Custom Wiseco pistons feature a 15cc reverse dome and weigh just 425 grams.
Don't be alarmed, but 351 Windsor production blocks can be built as large as 434 ci and still run reliably. The subject at hand here is a 418ci street/strip mill that produces 670 hp on pump gas, built by HK Enterprises of Houston, Texas. The truly impressive part of this motor is that it's built almost entirely from off-the-shelf parts. Anyone with a Summit catalog can replicate this combination.
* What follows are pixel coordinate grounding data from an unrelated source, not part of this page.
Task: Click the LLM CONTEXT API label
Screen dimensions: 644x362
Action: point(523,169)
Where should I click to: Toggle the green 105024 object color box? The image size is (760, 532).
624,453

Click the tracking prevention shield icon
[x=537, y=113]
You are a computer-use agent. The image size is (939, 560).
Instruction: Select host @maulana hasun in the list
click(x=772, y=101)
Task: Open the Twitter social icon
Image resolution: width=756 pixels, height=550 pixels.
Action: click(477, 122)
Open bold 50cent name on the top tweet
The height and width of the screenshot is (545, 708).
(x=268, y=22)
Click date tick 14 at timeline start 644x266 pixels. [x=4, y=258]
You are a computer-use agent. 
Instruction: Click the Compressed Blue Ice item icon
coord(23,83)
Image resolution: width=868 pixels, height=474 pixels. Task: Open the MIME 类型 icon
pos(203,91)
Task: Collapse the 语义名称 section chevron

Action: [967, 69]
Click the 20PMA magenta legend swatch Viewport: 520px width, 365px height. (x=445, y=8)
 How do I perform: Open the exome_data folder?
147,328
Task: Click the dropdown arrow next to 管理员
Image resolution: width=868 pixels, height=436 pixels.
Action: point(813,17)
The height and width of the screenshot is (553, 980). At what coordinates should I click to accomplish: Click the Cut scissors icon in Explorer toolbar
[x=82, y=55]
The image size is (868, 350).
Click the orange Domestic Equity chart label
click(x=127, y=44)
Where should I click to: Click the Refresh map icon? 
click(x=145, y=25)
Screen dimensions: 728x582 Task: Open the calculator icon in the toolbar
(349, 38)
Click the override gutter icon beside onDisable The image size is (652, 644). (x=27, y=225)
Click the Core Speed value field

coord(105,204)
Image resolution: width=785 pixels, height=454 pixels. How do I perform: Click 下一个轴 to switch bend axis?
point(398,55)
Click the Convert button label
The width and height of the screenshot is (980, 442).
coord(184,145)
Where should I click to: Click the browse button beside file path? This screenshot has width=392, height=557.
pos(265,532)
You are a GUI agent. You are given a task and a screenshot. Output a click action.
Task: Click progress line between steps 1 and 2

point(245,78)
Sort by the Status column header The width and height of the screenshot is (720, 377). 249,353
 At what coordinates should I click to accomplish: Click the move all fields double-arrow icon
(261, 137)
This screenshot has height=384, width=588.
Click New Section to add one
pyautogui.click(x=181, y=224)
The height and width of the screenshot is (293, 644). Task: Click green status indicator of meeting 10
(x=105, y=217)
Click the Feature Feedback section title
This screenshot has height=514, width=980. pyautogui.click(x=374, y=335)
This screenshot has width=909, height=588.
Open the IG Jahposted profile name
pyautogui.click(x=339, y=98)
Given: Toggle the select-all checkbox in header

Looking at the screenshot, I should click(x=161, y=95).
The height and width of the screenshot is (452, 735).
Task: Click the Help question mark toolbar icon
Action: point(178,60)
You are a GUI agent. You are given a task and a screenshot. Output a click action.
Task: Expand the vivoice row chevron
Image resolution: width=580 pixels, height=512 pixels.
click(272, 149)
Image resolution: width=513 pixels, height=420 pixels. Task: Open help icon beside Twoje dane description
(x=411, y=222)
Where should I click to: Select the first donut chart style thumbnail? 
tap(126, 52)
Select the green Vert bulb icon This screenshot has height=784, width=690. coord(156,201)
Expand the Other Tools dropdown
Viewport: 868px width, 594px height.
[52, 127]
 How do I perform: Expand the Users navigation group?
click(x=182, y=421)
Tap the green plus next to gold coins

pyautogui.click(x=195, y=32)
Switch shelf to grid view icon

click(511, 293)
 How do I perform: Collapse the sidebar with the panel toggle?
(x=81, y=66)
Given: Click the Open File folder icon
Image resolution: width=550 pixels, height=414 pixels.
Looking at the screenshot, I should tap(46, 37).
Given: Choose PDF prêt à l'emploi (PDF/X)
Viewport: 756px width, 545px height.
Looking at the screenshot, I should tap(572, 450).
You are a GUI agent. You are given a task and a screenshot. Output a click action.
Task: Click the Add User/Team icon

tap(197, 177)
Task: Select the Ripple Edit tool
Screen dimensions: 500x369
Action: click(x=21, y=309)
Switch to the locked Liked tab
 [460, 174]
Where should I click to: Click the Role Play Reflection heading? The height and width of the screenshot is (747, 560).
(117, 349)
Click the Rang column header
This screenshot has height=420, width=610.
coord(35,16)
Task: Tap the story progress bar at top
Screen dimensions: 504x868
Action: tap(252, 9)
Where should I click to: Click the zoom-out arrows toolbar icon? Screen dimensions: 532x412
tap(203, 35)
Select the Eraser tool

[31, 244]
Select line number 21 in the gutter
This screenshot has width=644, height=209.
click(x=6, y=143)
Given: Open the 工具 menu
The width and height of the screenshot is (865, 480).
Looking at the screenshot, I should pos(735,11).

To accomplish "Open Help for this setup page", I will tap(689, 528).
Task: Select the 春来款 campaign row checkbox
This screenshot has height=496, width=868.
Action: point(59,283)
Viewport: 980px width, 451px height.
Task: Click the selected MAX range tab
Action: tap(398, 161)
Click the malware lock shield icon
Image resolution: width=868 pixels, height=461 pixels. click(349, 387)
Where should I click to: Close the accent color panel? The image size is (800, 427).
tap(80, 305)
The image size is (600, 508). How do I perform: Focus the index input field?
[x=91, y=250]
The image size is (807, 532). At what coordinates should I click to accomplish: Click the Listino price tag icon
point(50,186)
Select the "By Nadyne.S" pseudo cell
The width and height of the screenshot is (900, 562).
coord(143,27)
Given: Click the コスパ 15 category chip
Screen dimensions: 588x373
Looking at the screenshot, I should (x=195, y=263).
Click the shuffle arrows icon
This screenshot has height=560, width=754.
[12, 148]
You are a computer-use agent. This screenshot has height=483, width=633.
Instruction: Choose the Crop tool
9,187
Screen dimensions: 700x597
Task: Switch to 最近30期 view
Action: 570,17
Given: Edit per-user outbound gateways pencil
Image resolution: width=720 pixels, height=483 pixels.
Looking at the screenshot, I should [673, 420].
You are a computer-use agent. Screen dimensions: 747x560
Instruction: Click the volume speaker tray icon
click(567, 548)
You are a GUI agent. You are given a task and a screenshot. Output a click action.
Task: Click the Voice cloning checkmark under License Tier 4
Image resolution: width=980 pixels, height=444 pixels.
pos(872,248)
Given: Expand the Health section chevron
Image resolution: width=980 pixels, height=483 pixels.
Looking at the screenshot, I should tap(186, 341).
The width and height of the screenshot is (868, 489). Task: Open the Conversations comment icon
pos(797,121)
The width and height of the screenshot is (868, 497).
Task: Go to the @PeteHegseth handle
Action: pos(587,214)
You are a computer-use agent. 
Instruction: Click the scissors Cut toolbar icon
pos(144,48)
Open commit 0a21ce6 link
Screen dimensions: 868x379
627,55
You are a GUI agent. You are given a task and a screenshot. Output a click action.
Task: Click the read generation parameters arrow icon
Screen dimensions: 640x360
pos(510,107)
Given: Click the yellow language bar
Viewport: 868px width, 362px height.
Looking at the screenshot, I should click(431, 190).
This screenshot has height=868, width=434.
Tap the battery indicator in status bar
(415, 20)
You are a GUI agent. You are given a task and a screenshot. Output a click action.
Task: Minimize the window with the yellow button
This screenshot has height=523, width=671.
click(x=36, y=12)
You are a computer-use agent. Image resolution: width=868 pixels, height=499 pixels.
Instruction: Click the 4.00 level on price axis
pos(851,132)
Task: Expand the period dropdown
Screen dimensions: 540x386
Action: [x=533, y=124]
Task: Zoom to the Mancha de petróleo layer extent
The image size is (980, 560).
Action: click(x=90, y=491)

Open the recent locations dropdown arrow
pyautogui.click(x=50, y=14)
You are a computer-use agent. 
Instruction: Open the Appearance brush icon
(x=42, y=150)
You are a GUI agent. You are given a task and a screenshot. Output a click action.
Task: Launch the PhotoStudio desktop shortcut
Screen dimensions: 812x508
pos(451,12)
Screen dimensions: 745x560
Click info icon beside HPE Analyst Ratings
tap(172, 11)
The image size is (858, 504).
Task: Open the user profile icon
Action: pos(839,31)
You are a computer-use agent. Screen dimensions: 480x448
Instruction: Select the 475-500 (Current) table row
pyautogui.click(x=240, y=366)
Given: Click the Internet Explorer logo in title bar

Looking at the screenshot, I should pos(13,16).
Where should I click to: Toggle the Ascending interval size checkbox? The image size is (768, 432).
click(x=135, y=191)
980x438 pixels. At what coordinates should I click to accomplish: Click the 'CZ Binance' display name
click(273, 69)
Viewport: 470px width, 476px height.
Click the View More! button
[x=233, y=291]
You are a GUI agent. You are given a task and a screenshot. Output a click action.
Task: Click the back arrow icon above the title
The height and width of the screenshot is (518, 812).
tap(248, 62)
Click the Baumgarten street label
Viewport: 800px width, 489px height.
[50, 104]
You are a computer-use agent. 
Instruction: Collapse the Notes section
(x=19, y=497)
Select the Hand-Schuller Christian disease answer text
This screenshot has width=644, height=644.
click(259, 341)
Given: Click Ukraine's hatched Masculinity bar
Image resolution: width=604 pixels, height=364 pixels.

No top secret head porters or machinists are required. "Even a lot of the Ford guys don't think a Windsor can be built this large, but I'm not sure where that misconception comes from," says Erik Koening of HK Enterprises. "Maybe they think the issues that come up when building a big-inch small-block are universal to all types of small-blocks, but the truth of the matter is there's just much more space inside a 351 Windsor than in a Chevy."
The basis for this 418 is a production 351 Windsor block that's been bored to 4.030 inches and paired with a 4340 forged-steel Eagle 4.100-inch crank. While factory Windsor cranks came externally balanced, the Eagle piece is set up for internal balancing to promote component longevity at high rpm. Combined with a set of 6.200-inch Eagle steel H-beam rods, it results in a reasonable rod-to-stroke ratio of 1.51. Like most aftermarket 351 Windsor rods, they feature a smaller 2.100-inch rod journal diameter as opposed to the factory 2.311-inch journals, which keeps bearing speed in check and allows for the use of SBC rods. Wiseco pistons with a 15cc reverse-dome maintain a 93 octane-friendly 11.5:1 compression ratio.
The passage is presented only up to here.